Equity Risk Monitor Insights
Week of April 27
As the head of the Applied Research team, I am charged with providing insights into the current state of market risk and how it might be impacting investors’ portfolios. Once a week, we publish a summary of the highlights from the prior week, using Axioma’s risk models and analytic tools to transform data into information.
This week we have noted that France’s risk increased last week, up about two percentage points from the prior week, and overall risk for FTSE Developed Europe rose about 1.5 percentage points (even as the market gained). Europe was not alone among major markets seeing higher risk, with the Russell 1000 up more than 60 basis points, FTSE Japan up almost 1%, and FTSE Developed posting an increase of over 90 bps. FTSE Asia-Pacific ex-Japan and Australia, on the other hand, were basically flat. France also became riskier relative to other European countries. Earlier this month the risk of France as a percent of the total risk of FTSE Developed Europe was slightly lower than what would be implied by its weight in the index, whereas by the end of last week they were equal.

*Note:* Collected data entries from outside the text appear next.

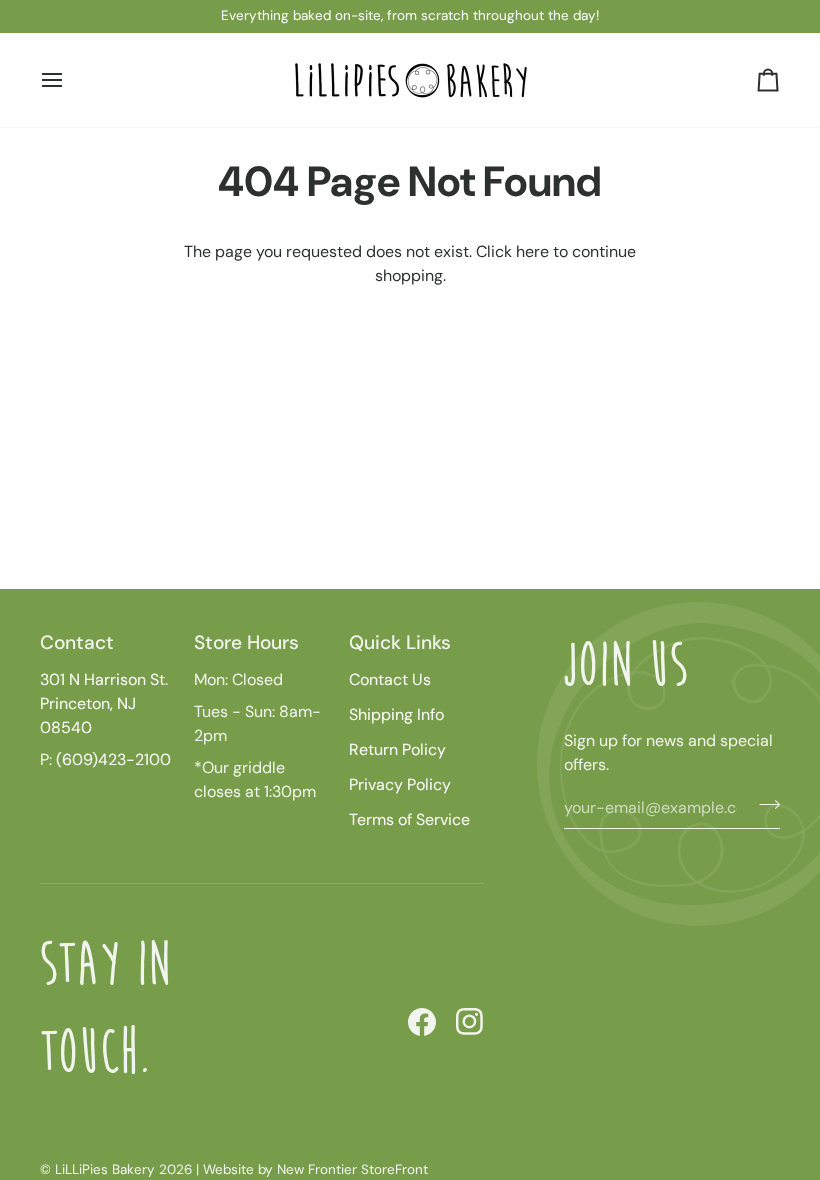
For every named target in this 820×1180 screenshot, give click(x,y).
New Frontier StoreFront (352, 1169)
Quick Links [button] (400, 642)
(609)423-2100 (113, 759)
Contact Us (390, 679)
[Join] (763, 805)
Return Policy (397, 749)
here (532, 251)
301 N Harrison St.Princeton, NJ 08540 (104, 703)
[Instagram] (470, 1022)
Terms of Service (409, 819)
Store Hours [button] (246, 642)
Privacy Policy (400, 784)
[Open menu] (70, 80)
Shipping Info (396, 714)
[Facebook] (422, 1022)
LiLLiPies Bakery (105, 1169)
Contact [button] (77, 642)
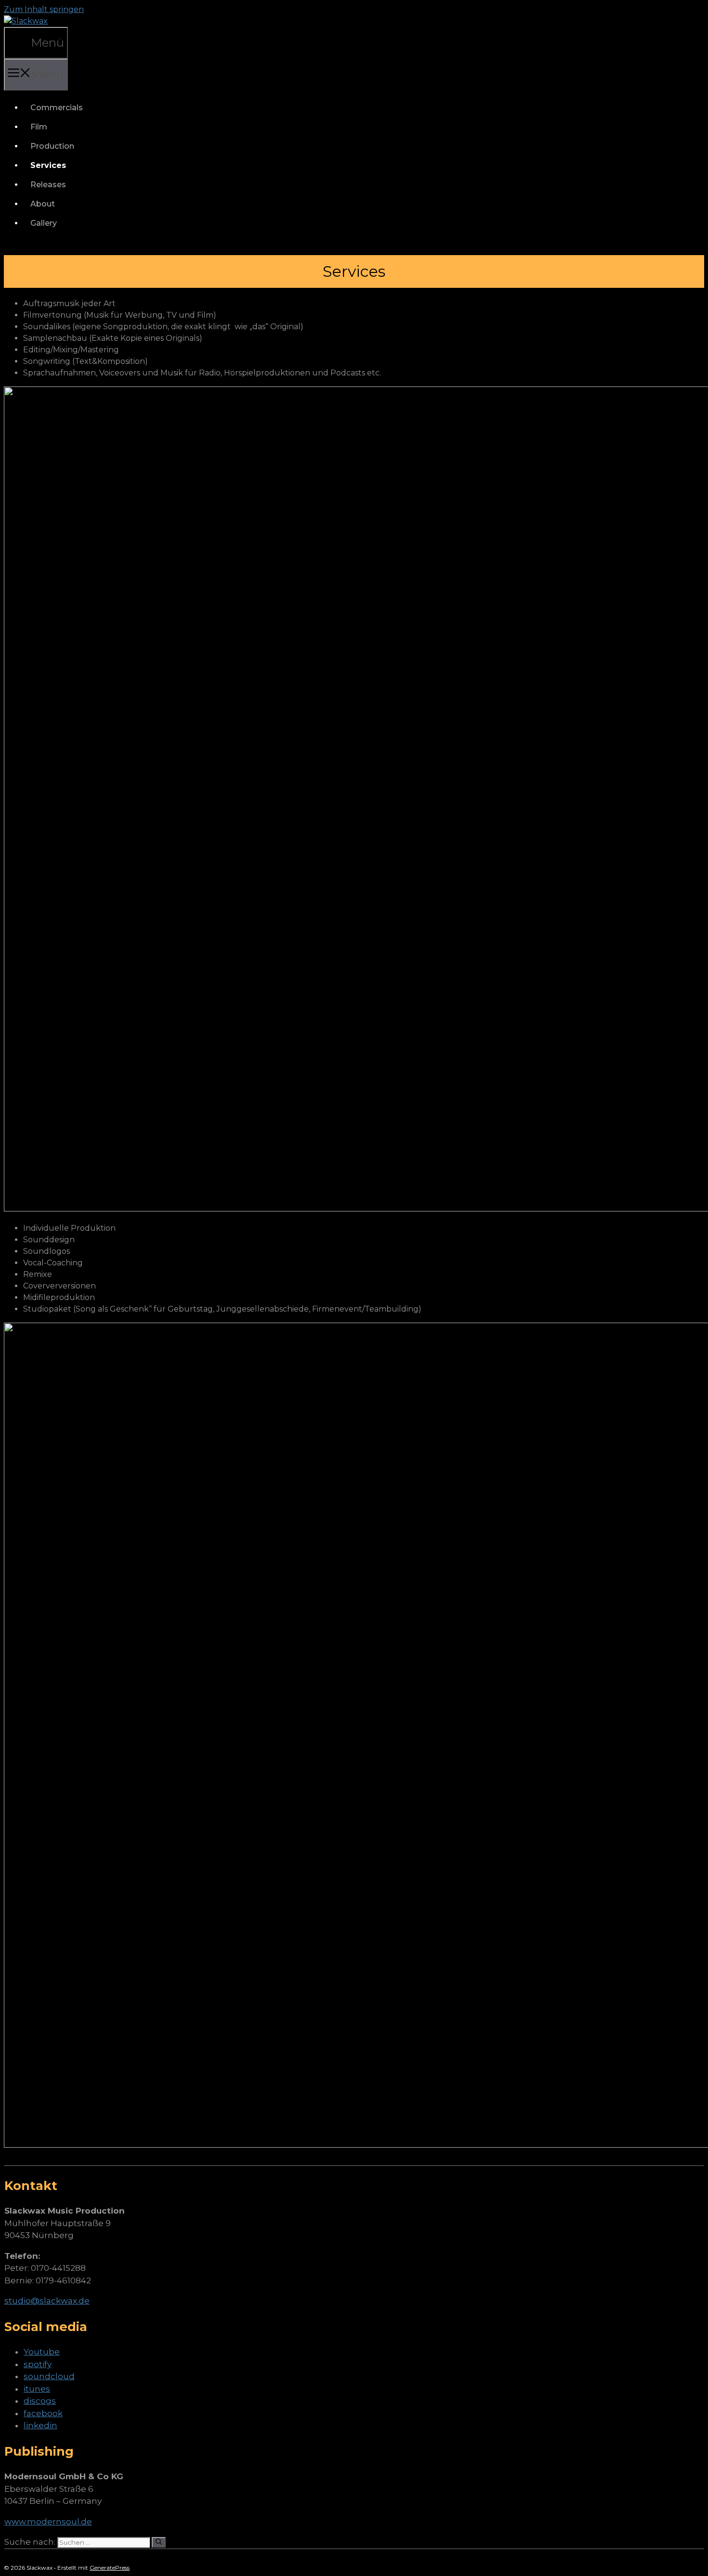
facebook (43, 2413)
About (42, 203)
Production (52, 146)
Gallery (43, 223)
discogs (40, 2401)
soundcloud (49, 2376)
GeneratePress (110, 2567)
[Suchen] (159, 2542)
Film (38, 126)
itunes (37, 2389)
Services (48, 165)
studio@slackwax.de (47, 2301)
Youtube (42, 2352)
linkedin (40, 2425)
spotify (38, 2364)
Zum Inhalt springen (44, 9)
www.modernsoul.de (48, 2521)
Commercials (56, 107)
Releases (48, 184)
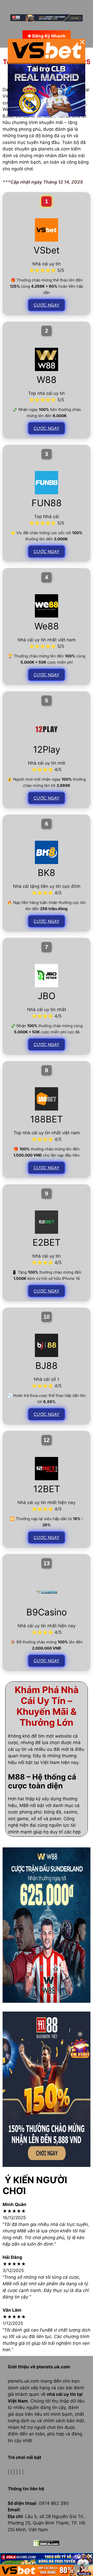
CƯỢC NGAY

We have also noticed that the French elections appear to have impacted individual correlations. As overall risk rose, rolling 20-day correlations jumped substantially over the past couple weeks within FTSE Developed Europe, although they ended last week slightly below the recent peak. This increase stands in contrast to declining correlations (on top of already low levels) in the other markets we track closely.
Lastly, at the beginning of this year, the risk/return chart showed wide divergence of risks in individual emerging market countries, with a few, such as Brazil, standing out with much higher risk than the others. There were also a number of emerging countries, including Russia, with lower risk than the average developed market. As of last week, that picture had shifted sharply, with risk and return for most emerging countries converging, meaning higher risk and lower return, as compared with their developed market counterparts. Still, while the risk/return tradeoff over the past six months has favored developed markets, all countries have experienced positive returns.